Thursday, October 22, 2020

AFI Fest Spotlight: Shadow in the Cloud

I’m delighted to be covering a number of selections from AFI Fest 2020. The festival runs October 15th-22nd, 2020, and films are available to watch online during that time.

Shadow in the Cloud
Directed by Roseanne Liang
Festival Information

Movies aren’t always taken the way those who made them intended. The implications of a film’s plot or the identity of its characters may be assigned undue relevance that influences the way critics or the moviegoing public digest it. Parodies or satires can also be misunderstood and taken as straightforward by an uninformed audience, which can either make them much better or much worse. A concept that creative forces thought was strong and compelling may in execution turn out to be less than impressive, and the result can be seen as of a completely different quality than pitches and summaries indicated.

During World War II, a female pilot, Maude (Chloë Grace Moretz), arrives on an airstrip tightly clutching a case that contains precious cargo. She boards a bomber plane and is immediately greeted by a hostile and chauvinistic all-male crew, who force her into the ball turret under the plane for takeoff. When she sees a Japanese plane flying close by, Maude tries to alert the crew, only to be mocked as hysterical and incompetent. The situation worsens when Maude sees a gremlin crawling on the wing and all the military men on the radio want to do is open the package, convinced that Maude is not at all who she claims to be.

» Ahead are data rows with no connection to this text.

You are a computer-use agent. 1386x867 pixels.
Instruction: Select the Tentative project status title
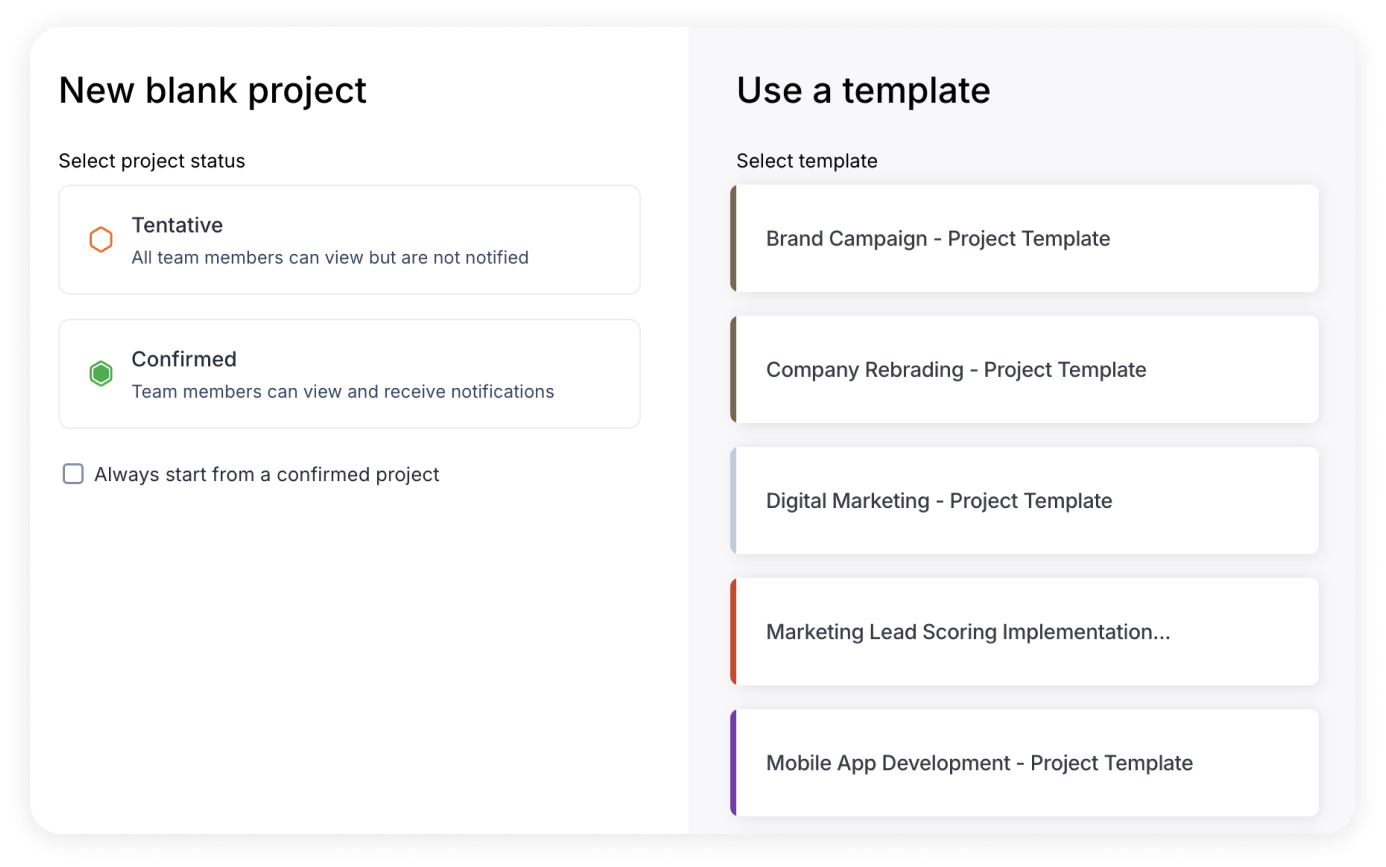(177, 226)
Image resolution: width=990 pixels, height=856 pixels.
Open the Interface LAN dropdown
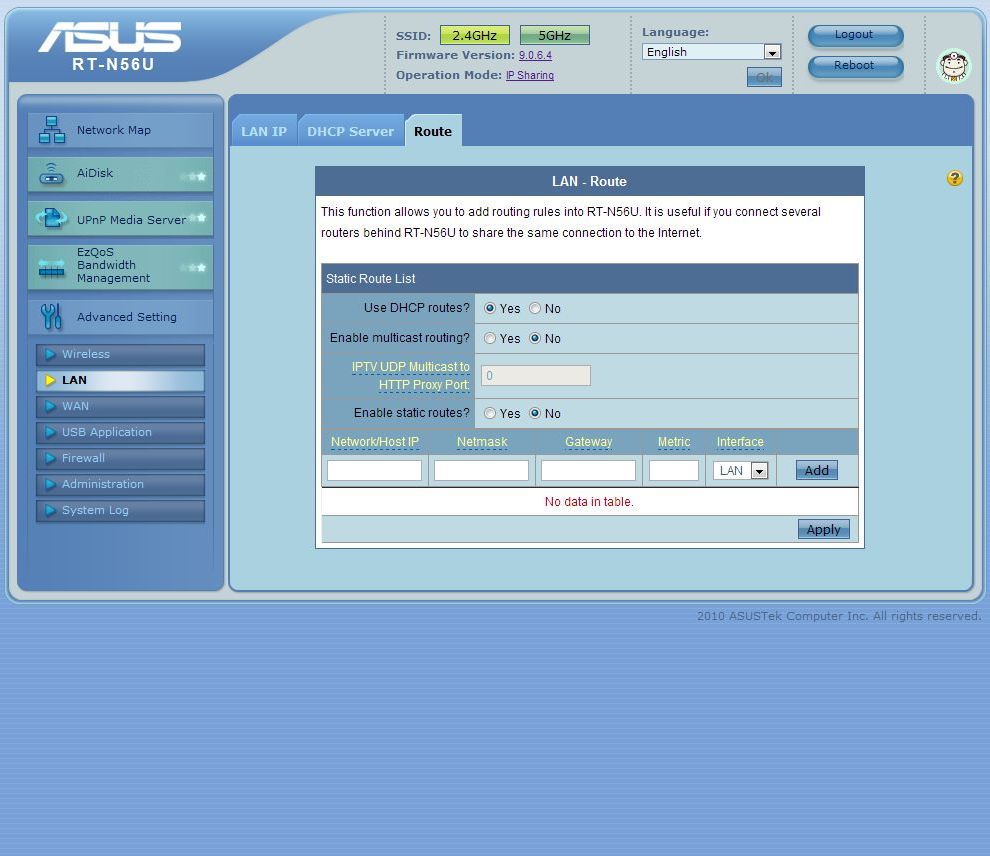click(x=759, y=471)
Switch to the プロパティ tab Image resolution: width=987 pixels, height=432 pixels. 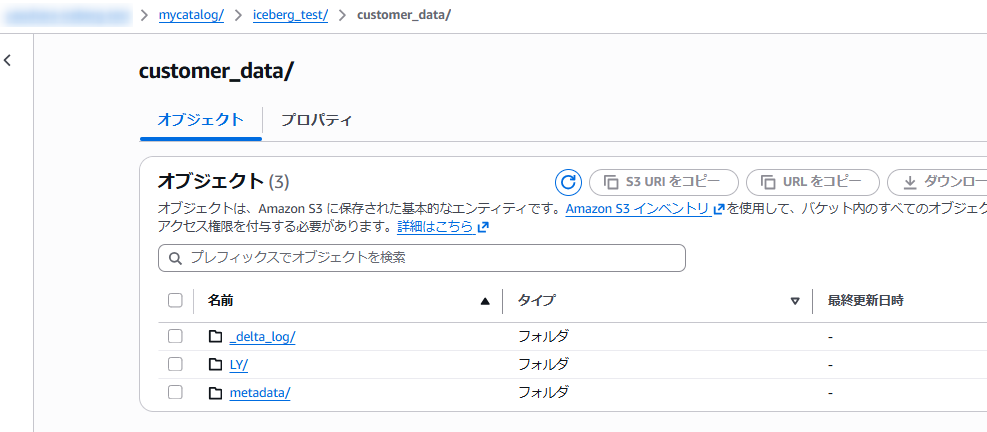(316, 120)
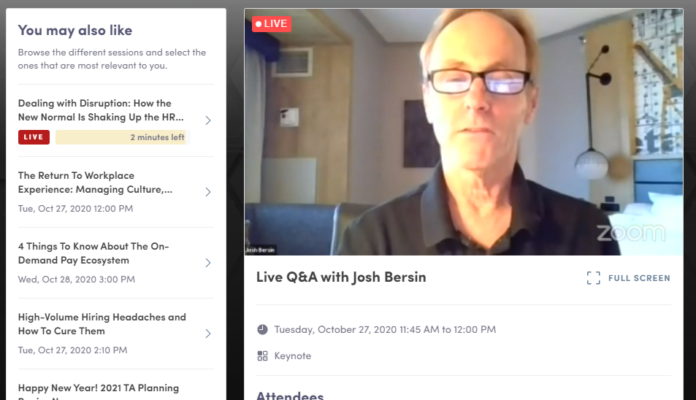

This film is a wild mess that manages to get more and more preposterous as it goes on. Maude always seems to know more than everyone else on the plane, yet she doesn’t do much to make herself less suspicious. Her cover story is almost asking to be questioned, and her minimal efforts to keep the truth hidden are thin and ineffective. Once the gremlin shows up and the contents of the package are revealed, there’s no turning back for this fully ridiculous film, committed at that point to topping its already unbelievable content with as much absurdity as possible.

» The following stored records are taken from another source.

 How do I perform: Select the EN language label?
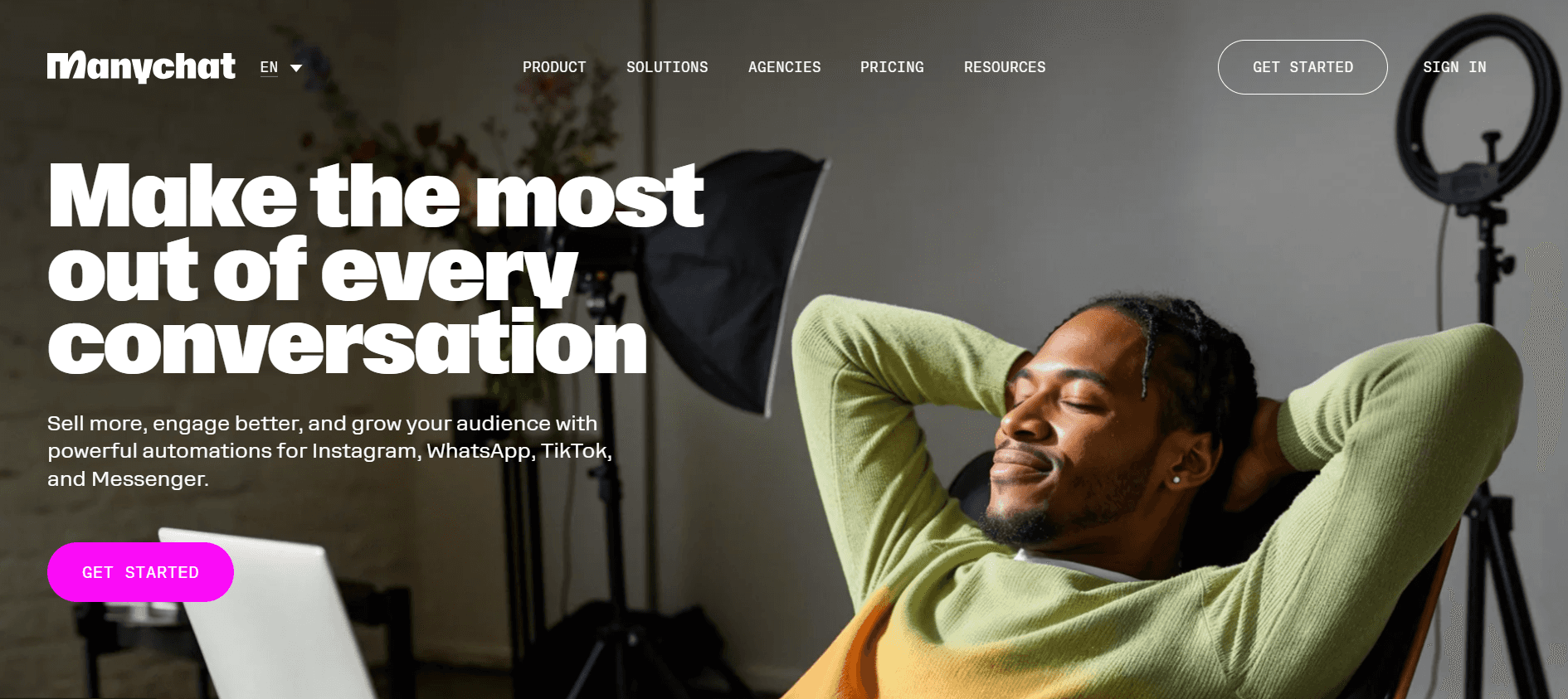pos(269,67)
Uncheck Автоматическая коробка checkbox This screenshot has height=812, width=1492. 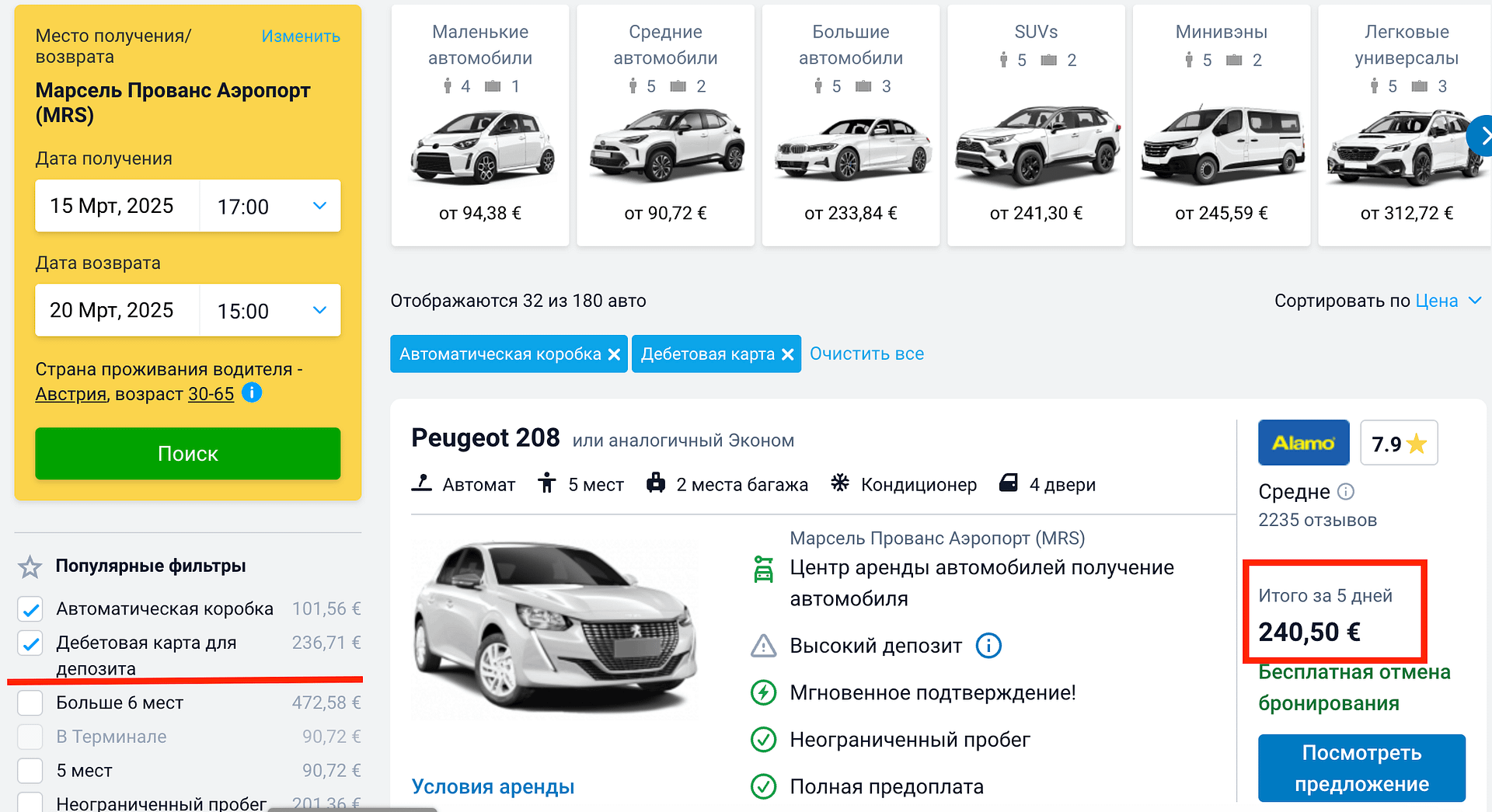point(30,609)
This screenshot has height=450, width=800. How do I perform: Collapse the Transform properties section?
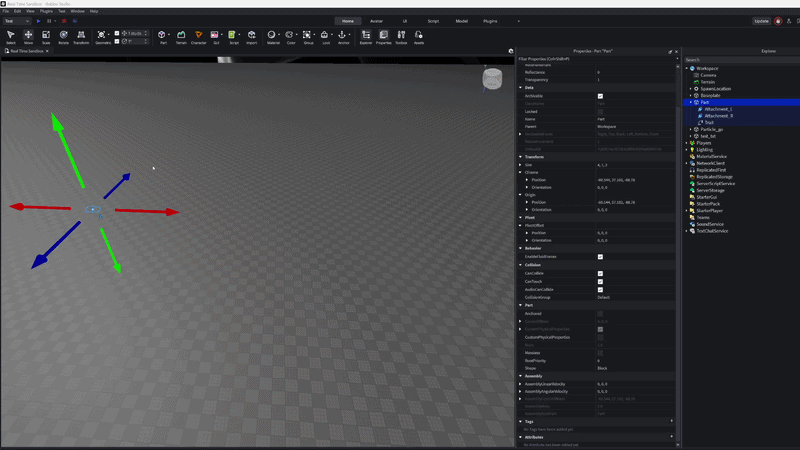520,157
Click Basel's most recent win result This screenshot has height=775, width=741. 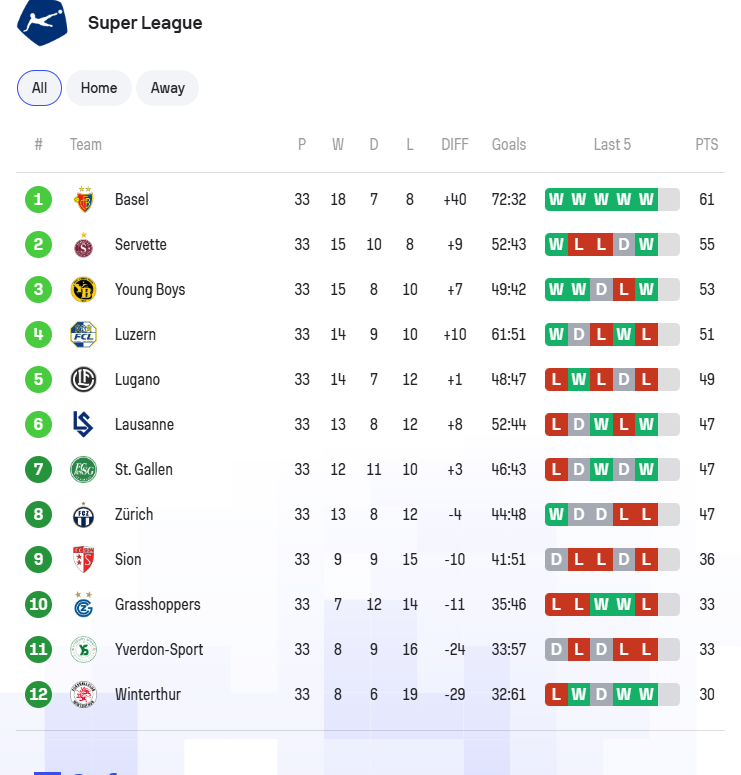tap(646, 200)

As a tribute to the many women who were underappreciated despite significant qualifications during World War II, this film might have been a fun action exercise. Instead, it’s described as an “exciting horror film,” one that is, unfortunately, neither exciting nor scary. It’s unclear whether its most startling moments are genuinely meant to be funny or are laughable only because of how terrible they are. Moretz is a talented actress who hasn’t previously had to contend with such a poor script, though she deserves some credit for her efforts to taking the material seriously. This film runs just eighty-three minutes but begins feeling like a true mistake within its first half hour. Its campiness doesn’t work, and the female empowerment story it’s trying to tell is lost within this truly baffling and plainly bad movie.